Activity – If a line in the entries below includes the string "column", copy it out.

Task input –
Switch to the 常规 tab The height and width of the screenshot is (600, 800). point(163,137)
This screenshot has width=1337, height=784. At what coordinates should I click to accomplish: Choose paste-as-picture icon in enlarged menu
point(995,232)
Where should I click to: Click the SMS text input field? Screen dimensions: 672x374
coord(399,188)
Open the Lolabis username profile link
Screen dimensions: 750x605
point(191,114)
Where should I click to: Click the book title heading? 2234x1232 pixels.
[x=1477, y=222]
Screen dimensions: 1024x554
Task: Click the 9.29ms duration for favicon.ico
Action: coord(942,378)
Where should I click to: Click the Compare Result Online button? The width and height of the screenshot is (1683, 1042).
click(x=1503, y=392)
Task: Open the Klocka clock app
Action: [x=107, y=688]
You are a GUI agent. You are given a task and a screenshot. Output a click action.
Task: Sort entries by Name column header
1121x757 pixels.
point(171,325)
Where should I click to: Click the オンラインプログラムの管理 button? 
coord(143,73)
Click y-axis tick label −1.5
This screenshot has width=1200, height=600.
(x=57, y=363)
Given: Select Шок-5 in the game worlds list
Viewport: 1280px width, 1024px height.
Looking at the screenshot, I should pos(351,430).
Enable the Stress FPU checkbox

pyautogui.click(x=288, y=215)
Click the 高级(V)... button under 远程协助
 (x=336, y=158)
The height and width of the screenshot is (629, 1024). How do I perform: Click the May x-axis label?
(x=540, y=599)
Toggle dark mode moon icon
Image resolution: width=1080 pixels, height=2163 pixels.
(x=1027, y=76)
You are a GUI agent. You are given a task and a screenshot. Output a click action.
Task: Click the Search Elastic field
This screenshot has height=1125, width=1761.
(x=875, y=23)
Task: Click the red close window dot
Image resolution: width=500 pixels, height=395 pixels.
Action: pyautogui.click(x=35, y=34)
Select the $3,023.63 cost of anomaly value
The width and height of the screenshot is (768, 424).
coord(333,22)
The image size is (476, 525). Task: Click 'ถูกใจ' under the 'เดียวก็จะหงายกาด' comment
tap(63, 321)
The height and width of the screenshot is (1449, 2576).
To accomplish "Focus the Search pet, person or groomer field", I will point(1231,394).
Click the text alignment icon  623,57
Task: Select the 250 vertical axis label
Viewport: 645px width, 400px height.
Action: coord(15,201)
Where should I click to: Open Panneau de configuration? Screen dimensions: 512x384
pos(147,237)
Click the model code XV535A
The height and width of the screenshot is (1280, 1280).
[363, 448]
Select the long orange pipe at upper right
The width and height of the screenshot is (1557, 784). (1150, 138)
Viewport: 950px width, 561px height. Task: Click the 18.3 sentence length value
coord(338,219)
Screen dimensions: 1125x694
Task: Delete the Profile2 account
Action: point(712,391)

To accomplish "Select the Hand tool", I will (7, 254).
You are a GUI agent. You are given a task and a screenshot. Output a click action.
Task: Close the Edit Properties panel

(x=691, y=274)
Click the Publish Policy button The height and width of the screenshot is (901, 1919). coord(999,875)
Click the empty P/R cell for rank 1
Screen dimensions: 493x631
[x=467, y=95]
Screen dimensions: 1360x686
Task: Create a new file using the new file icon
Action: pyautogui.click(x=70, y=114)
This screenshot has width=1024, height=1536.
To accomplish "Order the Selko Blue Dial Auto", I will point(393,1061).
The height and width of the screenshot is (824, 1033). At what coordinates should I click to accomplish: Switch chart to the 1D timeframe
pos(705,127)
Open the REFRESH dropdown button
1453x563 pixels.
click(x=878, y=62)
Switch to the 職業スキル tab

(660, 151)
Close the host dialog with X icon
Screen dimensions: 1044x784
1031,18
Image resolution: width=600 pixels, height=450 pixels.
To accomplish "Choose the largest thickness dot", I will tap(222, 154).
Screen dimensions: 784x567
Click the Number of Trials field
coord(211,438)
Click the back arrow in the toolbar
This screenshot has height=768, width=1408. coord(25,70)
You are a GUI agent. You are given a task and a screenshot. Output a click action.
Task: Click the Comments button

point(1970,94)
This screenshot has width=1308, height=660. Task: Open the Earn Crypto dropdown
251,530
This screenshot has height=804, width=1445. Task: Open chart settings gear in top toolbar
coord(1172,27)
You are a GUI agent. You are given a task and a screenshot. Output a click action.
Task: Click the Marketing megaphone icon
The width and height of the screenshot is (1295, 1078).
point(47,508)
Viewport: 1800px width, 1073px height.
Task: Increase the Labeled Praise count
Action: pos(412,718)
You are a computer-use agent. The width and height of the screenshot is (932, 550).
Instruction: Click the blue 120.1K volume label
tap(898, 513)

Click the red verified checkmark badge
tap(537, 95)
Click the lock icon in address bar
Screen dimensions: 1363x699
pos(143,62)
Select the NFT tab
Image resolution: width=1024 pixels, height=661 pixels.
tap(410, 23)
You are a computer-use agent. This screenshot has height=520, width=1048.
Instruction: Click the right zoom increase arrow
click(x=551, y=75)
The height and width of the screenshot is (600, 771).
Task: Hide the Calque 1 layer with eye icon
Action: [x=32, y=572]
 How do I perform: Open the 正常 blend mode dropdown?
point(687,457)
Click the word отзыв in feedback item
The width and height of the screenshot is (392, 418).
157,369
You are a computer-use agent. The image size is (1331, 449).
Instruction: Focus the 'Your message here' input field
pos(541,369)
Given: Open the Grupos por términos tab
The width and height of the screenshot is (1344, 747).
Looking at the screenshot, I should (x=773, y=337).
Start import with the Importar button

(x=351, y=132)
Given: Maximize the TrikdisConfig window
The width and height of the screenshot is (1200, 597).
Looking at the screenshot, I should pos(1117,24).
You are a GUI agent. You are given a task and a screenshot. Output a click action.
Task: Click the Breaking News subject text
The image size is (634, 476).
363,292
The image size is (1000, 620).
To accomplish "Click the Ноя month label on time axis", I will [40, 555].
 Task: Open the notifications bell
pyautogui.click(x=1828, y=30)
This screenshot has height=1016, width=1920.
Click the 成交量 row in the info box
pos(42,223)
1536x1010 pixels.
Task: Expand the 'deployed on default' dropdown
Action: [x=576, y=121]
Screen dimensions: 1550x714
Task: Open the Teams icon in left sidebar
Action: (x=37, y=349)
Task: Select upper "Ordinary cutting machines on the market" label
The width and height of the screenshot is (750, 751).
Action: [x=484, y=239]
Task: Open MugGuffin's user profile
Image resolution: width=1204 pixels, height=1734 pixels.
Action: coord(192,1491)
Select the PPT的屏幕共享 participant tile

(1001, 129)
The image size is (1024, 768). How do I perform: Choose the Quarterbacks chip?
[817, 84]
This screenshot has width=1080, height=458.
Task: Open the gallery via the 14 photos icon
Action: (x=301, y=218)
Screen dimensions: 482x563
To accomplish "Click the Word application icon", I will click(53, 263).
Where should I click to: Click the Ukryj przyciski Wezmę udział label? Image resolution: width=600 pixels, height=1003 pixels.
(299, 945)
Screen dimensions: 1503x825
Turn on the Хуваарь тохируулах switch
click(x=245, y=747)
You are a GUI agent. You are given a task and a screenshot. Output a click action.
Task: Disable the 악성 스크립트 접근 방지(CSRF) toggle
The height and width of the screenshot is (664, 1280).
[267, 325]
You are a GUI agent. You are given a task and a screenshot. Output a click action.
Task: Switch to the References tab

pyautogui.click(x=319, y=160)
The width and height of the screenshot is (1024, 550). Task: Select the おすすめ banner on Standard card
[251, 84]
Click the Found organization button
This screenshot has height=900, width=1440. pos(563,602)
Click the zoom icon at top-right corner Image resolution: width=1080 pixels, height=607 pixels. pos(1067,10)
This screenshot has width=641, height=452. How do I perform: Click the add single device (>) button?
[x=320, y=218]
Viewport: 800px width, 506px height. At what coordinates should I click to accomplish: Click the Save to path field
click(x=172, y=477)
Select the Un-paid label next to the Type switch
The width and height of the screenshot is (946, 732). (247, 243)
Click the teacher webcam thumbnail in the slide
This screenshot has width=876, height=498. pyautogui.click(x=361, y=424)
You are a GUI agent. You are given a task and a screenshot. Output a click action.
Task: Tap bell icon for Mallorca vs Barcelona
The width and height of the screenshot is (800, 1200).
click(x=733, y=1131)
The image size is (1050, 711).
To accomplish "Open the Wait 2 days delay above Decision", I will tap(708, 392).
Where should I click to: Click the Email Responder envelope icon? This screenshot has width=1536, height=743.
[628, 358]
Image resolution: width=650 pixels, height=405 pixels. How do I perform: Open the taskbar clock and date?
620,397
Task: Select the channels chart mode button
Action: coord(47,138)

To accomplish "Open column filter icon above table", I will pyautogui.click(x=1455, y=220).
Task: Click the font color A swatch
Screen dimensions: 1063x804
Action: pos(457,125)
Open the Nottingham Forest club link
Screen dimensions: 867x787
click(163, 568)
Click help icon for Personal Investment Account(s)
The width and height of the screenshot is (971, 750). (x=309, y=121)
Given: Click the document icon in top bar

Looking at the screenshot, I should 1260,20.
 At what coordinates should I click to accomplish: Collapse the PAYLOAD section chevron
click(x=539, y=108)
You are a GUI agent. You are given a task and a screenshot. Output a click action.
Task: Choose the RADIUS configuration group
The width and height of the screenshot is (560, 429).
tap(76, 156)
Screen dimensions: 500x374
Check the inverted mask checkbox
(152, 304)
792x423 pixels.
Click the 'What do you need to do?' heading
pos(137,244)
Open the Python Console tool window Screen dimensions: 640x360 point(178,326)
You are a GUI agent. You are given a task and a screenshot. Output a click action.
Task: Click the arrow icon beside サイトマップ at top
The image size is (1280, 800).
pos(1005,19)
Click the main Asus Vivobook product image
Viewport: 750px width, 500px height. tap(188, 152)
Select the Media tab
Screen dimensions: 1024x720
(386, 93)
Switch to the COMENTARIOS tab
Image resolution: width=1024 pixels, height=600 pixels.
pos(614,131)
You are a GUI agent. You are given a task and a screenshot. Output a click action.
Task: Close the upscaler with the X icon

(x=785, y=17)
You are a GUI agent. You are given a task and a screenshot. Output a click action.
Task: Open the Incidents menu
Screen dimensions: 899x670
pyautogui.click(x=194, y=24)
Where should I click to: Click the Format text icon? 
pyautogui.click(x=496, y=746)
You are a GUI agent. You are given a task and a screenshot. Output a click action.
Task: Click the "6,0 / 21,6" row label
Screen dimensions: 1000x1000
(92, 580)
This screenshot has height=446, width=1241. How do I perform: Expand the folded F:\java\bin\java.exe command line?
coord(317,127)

Response area –
Task: Sort entries by Name column header
To accomplish "Open column filter icon above table", I will pyautogui.click(x=1455, y=220).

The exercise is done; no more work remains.